● **Supplied information**:
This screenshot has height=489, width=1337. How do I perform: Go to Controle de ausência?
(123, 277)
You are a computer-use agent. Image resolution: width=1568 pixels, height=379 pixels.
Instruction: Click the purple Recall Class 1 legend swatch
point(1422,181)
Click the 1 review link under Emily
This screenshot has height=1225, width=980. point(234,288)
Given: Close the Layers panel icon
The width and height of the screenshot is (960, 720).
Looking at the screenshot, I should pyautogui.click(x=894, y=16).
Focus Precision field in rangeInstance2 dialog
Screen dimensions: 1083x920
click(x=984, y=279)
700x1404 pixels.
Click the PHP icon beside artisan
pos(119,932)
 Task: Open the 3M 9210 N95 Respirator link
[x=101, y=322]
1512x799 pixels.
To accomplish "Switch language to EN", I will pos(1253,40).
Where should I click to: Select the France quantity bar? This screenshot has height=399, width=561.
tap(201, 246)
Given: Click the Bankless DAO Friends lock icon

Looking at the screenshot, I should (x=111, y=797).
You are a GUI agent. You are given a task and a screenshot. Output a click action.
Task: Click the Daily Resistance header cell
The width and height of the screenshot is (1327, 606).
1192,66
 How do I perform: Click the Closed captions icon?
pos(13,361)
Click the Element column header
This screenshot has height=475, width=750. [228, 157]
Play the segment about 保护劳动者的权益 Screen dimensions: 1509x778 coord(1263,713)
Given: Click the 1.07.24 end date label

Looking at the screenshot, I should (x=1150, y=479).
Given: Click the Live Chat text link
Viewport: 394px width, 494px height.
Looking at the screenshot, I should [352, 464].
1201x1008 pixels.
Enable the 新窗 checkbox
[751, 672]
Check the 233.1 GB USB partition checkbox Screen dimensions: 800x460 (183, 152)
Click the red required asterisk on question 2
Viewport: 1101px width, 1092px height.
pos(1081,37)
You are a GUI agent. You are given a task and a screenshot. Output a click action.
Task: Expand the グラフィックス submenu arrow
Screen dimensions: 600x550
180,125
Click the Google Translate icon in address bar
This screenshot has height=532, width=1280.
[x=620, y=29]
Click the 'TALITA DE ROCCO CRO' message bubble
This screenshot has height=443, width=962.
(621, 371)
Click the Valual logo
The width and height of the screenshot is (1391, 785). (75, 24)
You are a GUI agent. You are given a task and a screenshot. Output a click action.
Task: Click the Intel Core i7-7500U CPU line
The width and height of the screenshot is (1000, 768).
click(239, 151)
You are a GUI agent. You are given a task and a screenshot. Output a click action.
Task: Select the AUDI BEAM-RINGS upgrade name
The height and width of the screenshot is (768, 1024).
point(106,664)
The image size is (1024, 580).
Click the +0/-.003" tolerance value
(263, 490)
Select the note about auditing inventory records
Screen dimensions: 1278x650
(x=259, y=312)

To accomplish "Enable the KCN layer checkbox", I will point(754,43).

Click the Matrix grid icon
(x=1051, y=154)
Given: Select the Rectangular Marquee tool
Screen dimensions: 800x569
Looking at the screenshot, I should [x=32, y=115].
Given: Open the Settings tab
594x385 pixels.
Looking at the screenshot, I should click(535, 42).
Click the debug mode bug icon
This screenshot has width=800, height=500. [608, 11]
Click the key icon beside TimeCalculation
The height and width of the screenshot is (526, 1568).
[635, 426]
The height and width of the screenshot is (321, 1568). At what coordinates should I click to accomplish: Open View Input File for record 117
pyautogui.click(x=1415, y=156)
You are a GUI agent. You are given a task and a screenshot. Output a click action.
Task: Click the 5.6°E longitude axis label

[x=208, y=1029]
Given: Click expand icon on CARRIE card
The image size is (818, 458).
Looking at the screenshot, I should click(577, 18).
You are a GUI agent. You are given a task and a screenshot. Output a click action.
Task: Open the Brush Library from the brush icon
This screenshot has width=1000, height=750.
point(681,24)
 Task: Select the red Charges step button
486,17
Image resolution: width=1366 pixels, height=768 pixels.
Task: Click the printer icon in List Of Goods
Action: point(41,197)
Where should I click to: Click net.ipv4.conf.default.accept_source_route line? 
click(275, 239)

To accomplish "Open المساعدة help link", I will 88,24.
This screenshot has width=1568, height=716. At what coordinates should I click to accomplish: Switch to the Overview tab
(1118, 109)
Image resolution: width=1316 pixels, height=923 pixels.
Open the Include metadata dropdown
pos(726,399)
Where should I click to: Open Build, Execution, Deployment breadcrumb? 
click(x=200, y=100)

● **What to produce**:
Each entry must be reproduced verbatim.

● **Solution for this task**:
This screenshot has height=489, width=1337. How do I perform: Go to Controle de ausência?
(123, 277)
You are a computer-use agent. Image resolution: width=1568 pixels, height=379 pixels.
Instruction: Click the purple Recall Class 1 legend swatch
point(1422,181)
Click the 1 review link under Emily
This screenshot has height=1225, width=980. point(234,288)
Given: Close the Layers panel icon
The width and height of the screenshot is (960, 720).
Looking at the screenshot, I should pyautogui.click(x=894, y=16).
Focus Precision field in rangeInstance2 dialog
Screen dimensions: 1083x920
click(x=984, y=279)
700x1404 pixels.
Click the PHP icon beside artisan
pos(119,932)
 Task: Open the 3M 9210 N95 Respirator link
[x=101, y=322]
1512x799 pixels.
To accomplish "Switch language to EN", I will pos(1253,40).
Where should I click to: Select the France quantity bar? This screenshot has height=399, width=561.
tap(201, 246)
Given: Click the Bankless DAO Friends lock icon

Looking at the screenshot, I should (x=111, y=797).
You are a GUI agent. You are given a task and a screenshot. Output a click action.
Task: Click the Daily Resistance header cell
The width and height of the screenshot is (1327, 606).
1192,66
 How do I perform: Click the Closed captions icon?
pos(13,361)
Click the Element column header
This screenshot has height=475, width=750. [228, 157]
Play the segment about 保护劳动者的权益 Screen dimensions: 1509x778 coord(1263,713)
Given: Click the 1.07.24 end date label

Looking at the screenshot, I should (x=1150, y=479).
Given: Click the Live Chat text link
Viewport: 394px width, 494px height.
Looking at the screenshot, I should [352, 464].
1201x1008 pixels.
Enable the 新窗 checkbox
[751, 672]
Check the 233.1 GB USB partition checkbox Screen dimensions: 800x460 (183, 152)
Click the red required asterisk on question 2
Viewport: 1101px width, 1092px height.
pos(1081,37)
You are a GUI agent. You are given a task and a screenshot. Output a click action.
Task: Expand the グラフィックス submenu arrow
Screen dimensions: 600x550
180,125
Click the Google Translate icon in address bar
This screenshot has height=532, width=1280.
[x=620, y=29]
Click the 'TALITA DE ROCCO CRO' message bubble
This screenshot has height=443, width=962.
(621, 371)
Click the Valual logo
The width and height of the screenshot is (1391, 785). (75, 24)
You are a GUI agent. You are given a task and a screenshot. Output a click action.
Task: Click the Intel Core i7-7500U CPU line
The width and height of the screenshot is (1000, 768).
click(239, 151)
You are a GUI agent. You are given a task and a screenshot. Output a click action.
Task: Select the AUDI BEAM-RINGS upgrade name
The height and width of the screenshot is (768, 1024).
point(106,664)
The image size is (1024, 580).
Click the +0/-.003" tolerance value
(263, 490)
Select the note about auditing inventory records
Screen dimensions: 1278x650
(x=259, y=312)

To accomplish "Enable the KCN layer checkbox", I will point(754,43).

Click the Matrix grid icon
(x=1051, y=154)
Given: Select the Rectangular Marquee tool
Screen dimensions: 800x569
Looking at the screenshot, I should [x=32, y=115].
Given: Open the Settings tab
594x385 pixels.
Looking at the screenshot, I should click(535, 42).
Click the debug mode bug icon
This screenshot has width=800, height=500. [608, 11]
Click the key icon beside TimeCalculation
The height and width of the screenshot is (526, 1568).
[635, 426]
The height and width of the screenshot is (321, 1568). At what coordinates should I click to accomplish: Open View Input File for record 117
pyautogui.click(x=1415, y=156)
You are a GUI agent. You are given a task and a screenshot. Output a click action.
Task: Click the 5.6°E longitude axis label

[x=208, y=1029]
Given: Click expand icon on CARRIE card
The image size is (818, 458).
Looking at the screenshot, I should click(577, 18).
You are a GUI agent. You are given a task and a screenshot. Output a click action.
Task: Open the Brush Library from the brush icon
This screenshot has width=1000, height=750.
point(681,24)
 Task: Select the red Charges step button
486,17
Image resolution: width=1366 pixels, height=768 pixels.
Task: Click the printer icon in List Of Goods
Action: point(41,197)
Where should I click to: Click net.ipv4.conf.default.accept_source_route line? 
click(275, 239)

To accomplish "Open المساعدة help link", I will 88,24.
This screenshot has width=1568, height=716. At what coordinates should I click to accomplish: Switch to the Overview tab
(1118, 109)
Image resolution: width=1316 pixels, height=923 pixels.
Open the Include metadata dropdown
pos(726,399)
Where should I click to: Open Build, Execution, Deployment breadcrumb? 
click(x=200, y=100)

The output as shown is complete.